---------- Data provided ----------

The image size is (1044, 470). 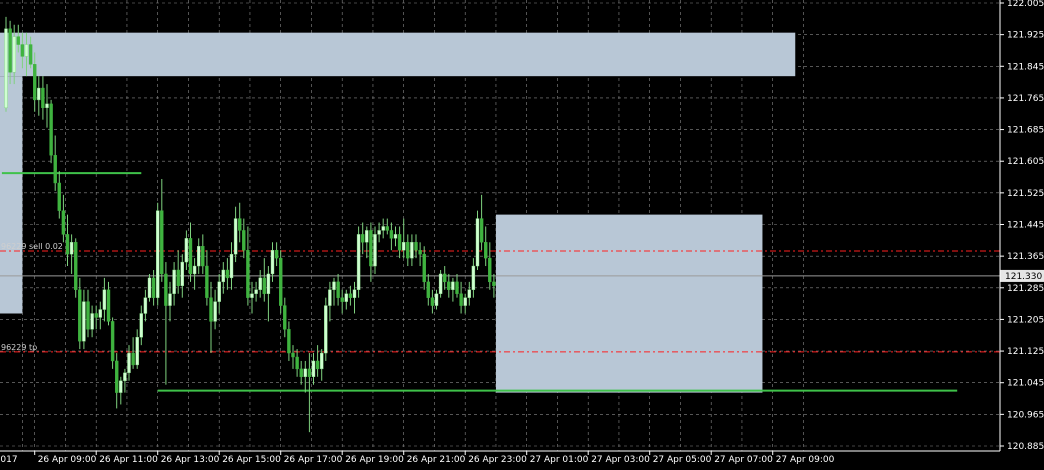 What do you see at coordinates (1026, 415) in the screenshot?
I see `y-tick-label: 120.965` at bounding box center [1026, 415].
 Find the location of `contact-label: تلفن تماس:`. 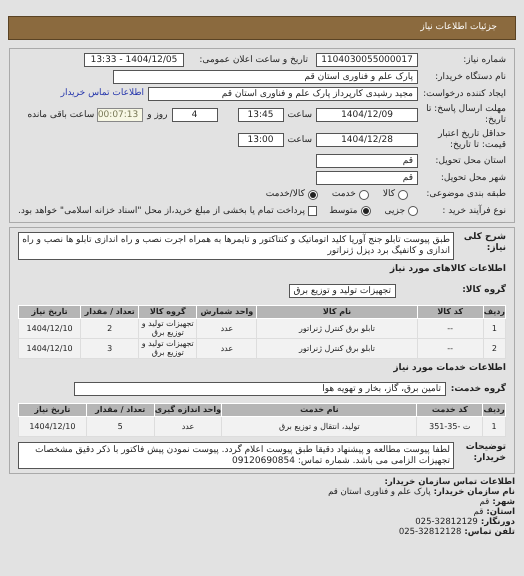

contact-label: تلفن تماس: is located at coordinates (490, 532).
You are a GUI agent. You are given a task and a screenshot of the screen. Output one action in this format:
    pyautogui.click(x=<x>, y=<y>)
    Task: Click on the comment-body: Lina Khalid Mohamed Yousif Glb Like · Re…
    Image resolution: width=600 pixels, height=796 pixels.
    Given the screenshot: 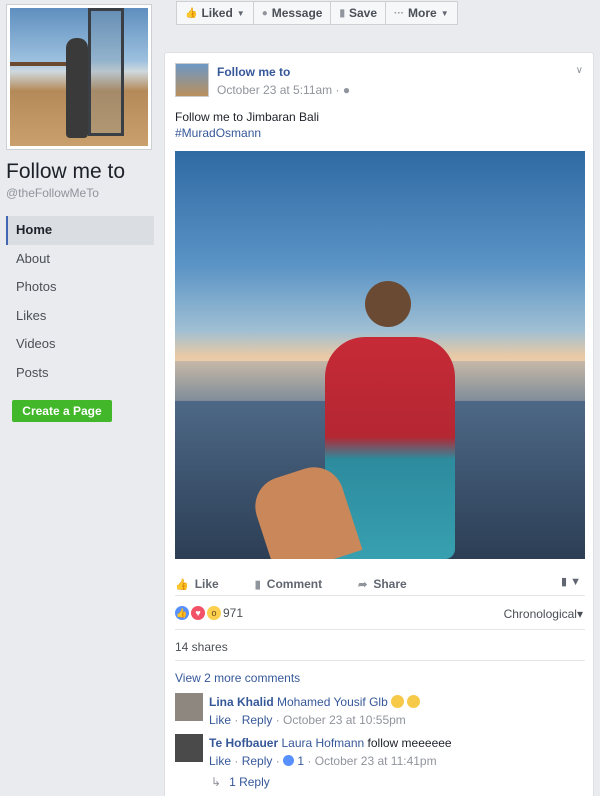 What is the action you would take?
    pyautogui.click(x=315, y=711)
    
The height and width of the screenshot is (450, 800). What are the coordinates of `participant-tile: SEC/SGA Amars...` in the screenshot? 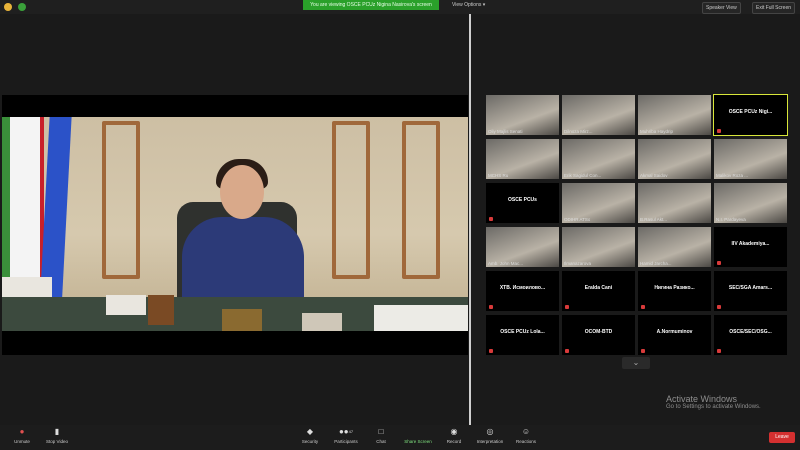 It's located at (750, 291).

----------

### Your assignment
Write out the lines of the records from the one containing "You are a GUI" through the one containing "Image resolution: width=600", inclusive, and nothing else.

### Task solution
You are a GUI agent. You are given a task and a screenshot of the screen. Output one action in this format:
    pyautogui.click(x=<x>, y=<y>)
    Task: Click on the comment-body: Lina Khalid Mohamed Yousif Glb Like · Re…
    Image resolution: width=600 pixels, height=796 pixels.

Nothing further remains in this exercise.